CXIII. – Paris autrefois et aujourd'hui. –
Les grandes écoles et les bibliothèques.
Paris est l'image en raccourci de la France, et son
histoire se confond avec celle de notre pays.
– On quitta les Halles et on se
dirigea vers la Cité, qui est une île formée par la Seine au
milieu de Paris. Pour s'y rendre, on traversa la Seine sur l'un des trente ponts
que Paris possède. Au milieu, Frantz fit arrêter les enfants.
– Regardez, leur dit-il, voilà la Cité,
le berceau de Paris. C'est là qu'il y deux mille ans s'élevait une
petite bourgade appelée Lutèce : on ne voyait alors en ce
lieu qu'une centaine de pêcheurs, s'abritant à l'ombre des grands
arbres et de la verdure que fertilisait le limon du fleuve. La Seine leur
servait de défense et de rempart, et deux ponts placés de chaque
côté du fleuve permettaient de le traverser.

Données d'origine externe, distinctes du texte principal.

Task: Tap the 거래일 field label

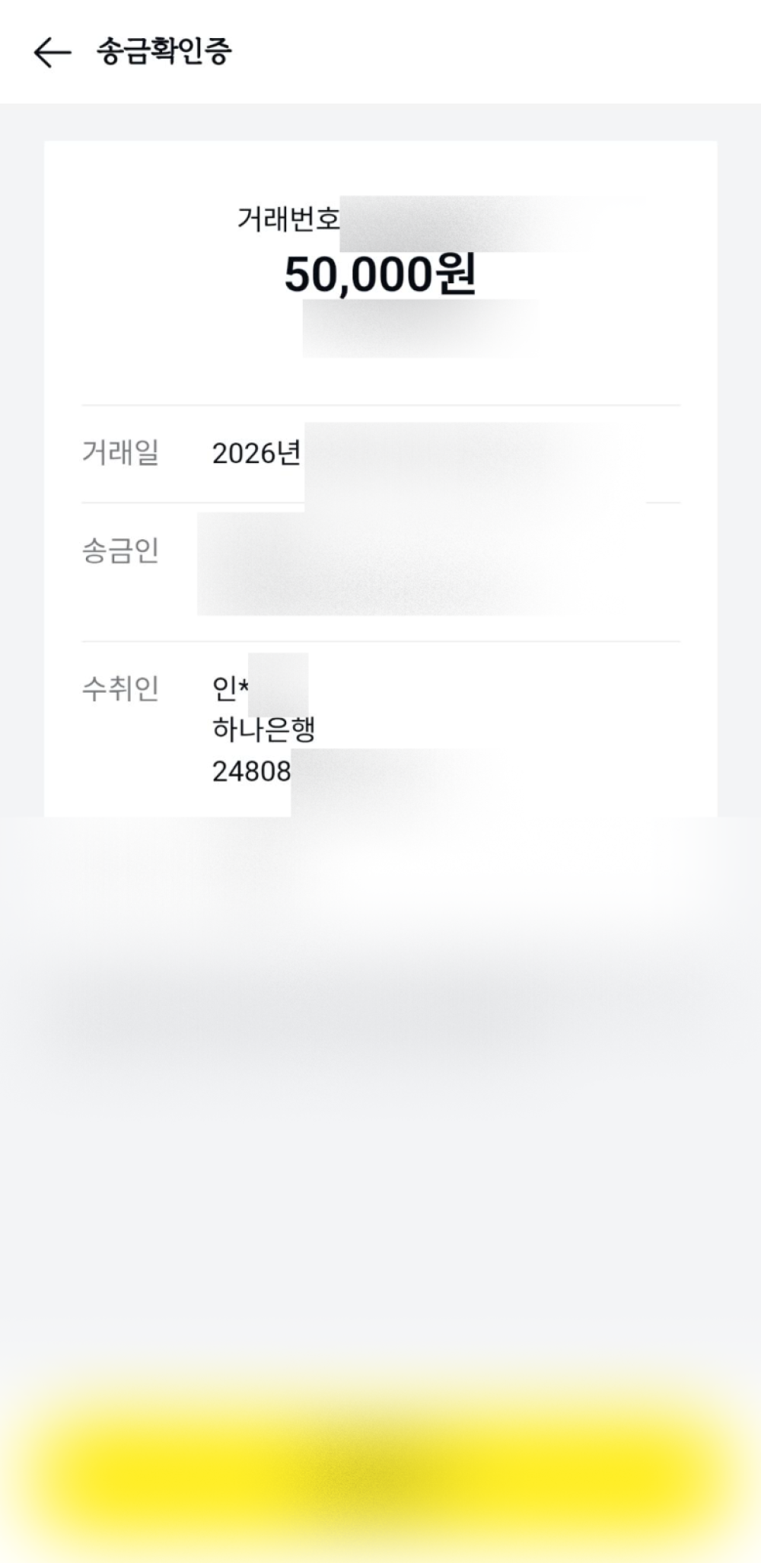Action: click(x=120, y=452)
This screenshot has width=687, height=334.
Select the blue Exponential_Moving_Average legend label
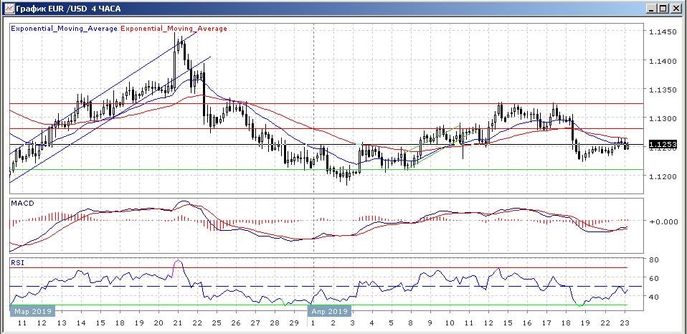pos(64,29)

Peu à peu Paris s'est agrandi. Son histoire a
été celle de la France. A mesure que la France sortait de la
barbarie, Paris, séjour du gouvernement, s'élevait et prenait une
importance rapide. Nul évènement heureux ou malheureux pour la
patrie, dont Paris et ses habitants n'aient subi le contre-coup. Et tout
dernièrement encore, enfants, rappellez-vous que Paris, mal
approvisionné, souffrant de la faim et du froid, a résisté
plus de quatre mois aux Allemands quand on ne le croyait pas capable de tenir
plus de quinze jours. Séparé de tout le pays par le cercle de fer
des ennemis, il n'avait point d'autres nouvelles de la patrie que celles qui lui
arrivaient sur l'aile des pigeons échappés aux balles
allemandes.
LUTECE OU LE PARIS D'AUTREFOIS. – Lutèce
était dans une île de la Seine qui est la
Cité
d'aujourd'hui. Elle était habitée par une peuplade gauloise
appelée les
Parisii, d'où
est venu le nom de Paris.
– Oh ! j'aime Paris, dit Julien, et je suis bien
content de le connaître... Mon oncle, ajouta-t-il ingénument, quand
nous serons aux champs, nous ferons pousser du blé, nous aussi, pour
nourrir la France et le grand Paris.
Tout en causant, on traversa les ponts, on suivit les quais
et on arriva dans le quartier des écoles. On vit en passant une foule de
jeunes gens qui allaient aux cours de la Sorbonne, du Collège de France,
de l'Ecole de médecine, de l'Ecole de Droit. Julien s'émerveillait
aussi de voir tant de boutiques de livres, avec de belles cartes aux
devantures.
André s'arrêta longtemps devant un magasin
où l'on fabriquait des instruments de précision : cet art qui
lui rappelait son métier l'intéressait. Derrière la
vitrine, on apercevait les ouvriers au travail, polissant l'acier, limant,
ajustant avec une adresse merveilleuse les appareils les plus
compliqués.
– Oh ! s'écriait André, comme on
travaille bien à Paris !
L'INSTITUT DE FRANCE. – C'est dans ce palais que
siègent les cinq grandes Académies dont l'ensemble forme
l'
Institut de
France. On appelle
académie une réunion
d'hommes illustres dans les lettres, dans les sciences ou dans les arts. Tout le
monde connaît l'Académie française qui compta parmi ses
membres Bossuet, Racine, Corneille, Boileau et tant d'autres ;
l'Académie des sciences compta parmi les siens Buffon, Monge, Lavoisier,
Laplace, Fresnel, Arago, etc.
Plus loin on admira des instruments d'optique, longues-vues
marines, microscopes pour observer les plantes et les animaux invisibles,
thermomètres marquant le chaud et le froid, baromètres
annonçant le beau temps ou la tempête.
– Mon oncle, disait Julien, c'est donc à Paris
qu'on fait tous ces instruments qui servent à la science ?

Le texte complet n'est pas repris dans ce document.